The message could not have been an agreeable one to deliver, and what the Neapolitan Government disliked more than anything else was the appearance of yielding to Sardinia. 'Ah! s'il n'y avait que l'Angleterre!' had always been the expression used by Signor Carafa; but his Government had placed itself hopelessly in the wrong, and Lyons was able to report that the indemnity would be paid, and that the Cagliari had been placed 'at his disposal.' It was an additional satisfaction to him to add that: 'Far from threatening, I did not even go so far as my instructions warranted, for I did not say that His Majesty's Government proposed that the mediator should retire at the end of three months, nor did I tell Signor Carafa that I was myself ordered to go back to Rome if the mediation should be refused at the expiration of ten days.'
In spite of the unpleasant nature of this affair, Lyons contrived to remain on the very best of terms with the Neapolitan Ministers with whom he had to deal, and Lord Malmesbury was so favourably impressed with his tact and skill that he at once appointed him Minister at Florence. His professional future was now assured; but far greater honours were in store for him, for in November, 1858, came the offer of the Washington Legation, an offer which, with characteristic modesty, he accepted with considerable misgivings as to his competence.
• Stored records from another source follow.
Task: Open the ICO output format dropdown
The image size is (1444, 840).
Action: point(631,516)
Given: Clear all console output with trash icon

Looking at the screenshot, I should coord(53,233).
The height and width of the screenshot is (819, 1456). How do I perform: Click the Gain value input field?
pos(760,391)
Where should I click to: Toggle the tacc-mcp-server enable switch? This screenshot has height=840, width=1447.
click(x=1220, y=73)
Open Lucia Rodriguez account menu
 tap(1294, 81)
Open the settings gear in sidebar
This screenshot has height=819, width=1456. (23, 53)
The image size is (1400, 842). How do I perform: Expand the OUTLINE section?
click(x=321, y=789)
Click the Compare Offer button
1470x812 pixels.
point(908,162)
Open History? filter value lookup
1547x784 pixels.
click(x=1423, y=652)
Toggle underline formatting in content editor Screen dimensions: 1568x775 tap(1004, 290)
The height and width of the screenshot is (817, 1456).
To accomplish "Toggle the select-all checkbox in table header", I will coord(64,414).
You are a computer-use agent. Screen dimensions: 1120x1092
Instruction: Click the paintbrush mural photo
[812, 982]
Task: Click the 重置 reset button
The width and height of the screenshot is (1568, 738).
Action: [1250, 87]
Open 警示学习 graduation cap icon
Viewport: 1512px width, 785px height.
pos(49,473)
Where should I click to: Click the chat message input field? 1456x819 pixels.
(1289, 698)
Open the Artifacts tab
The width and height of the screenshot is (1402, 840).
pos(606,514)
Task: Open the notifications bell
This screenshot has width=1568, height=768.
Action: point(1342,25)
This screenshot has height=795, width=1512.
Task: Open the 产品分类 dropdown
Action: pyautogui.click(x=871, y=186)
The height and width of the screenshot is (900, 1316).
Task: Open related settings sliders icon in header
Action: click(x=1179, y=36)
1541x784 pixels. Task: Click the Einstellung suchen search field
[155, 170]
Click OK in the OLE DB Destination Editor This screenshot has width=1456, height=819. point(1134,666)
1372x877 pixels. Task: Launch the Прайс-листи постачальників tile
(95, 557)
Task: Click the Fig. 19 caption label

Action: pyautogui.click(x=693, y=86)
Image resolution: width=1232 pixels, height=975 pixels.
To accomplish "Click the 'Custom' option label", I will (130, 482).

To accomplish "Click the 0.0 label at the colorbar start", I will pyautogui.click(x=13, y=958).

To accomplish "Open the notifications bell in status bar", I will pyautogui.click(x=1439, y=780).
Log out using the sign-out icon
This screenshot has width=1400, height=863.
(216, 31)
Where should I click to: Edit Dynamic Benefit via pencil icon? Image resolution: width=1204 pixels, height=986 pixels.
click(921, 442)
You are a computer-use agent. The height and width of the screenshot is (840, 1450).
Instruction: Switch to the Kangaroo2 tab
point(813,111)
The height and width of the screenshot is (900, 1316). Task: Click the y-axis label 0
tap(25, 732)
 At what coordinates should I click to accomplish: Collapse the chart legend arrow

Nor could it be said that success had arrived with unusual rapidity, for he was already forty-one.
In the same month he succeeded to the peerage on the death of his father. His mother had died some years previously; his brother had perished in the Crimea, and the only remaining near relatives were his two sisters, one of whom was married to the Duke of Norfolk, and the other to a Bavarian gentleman, Baron von Würtzburg.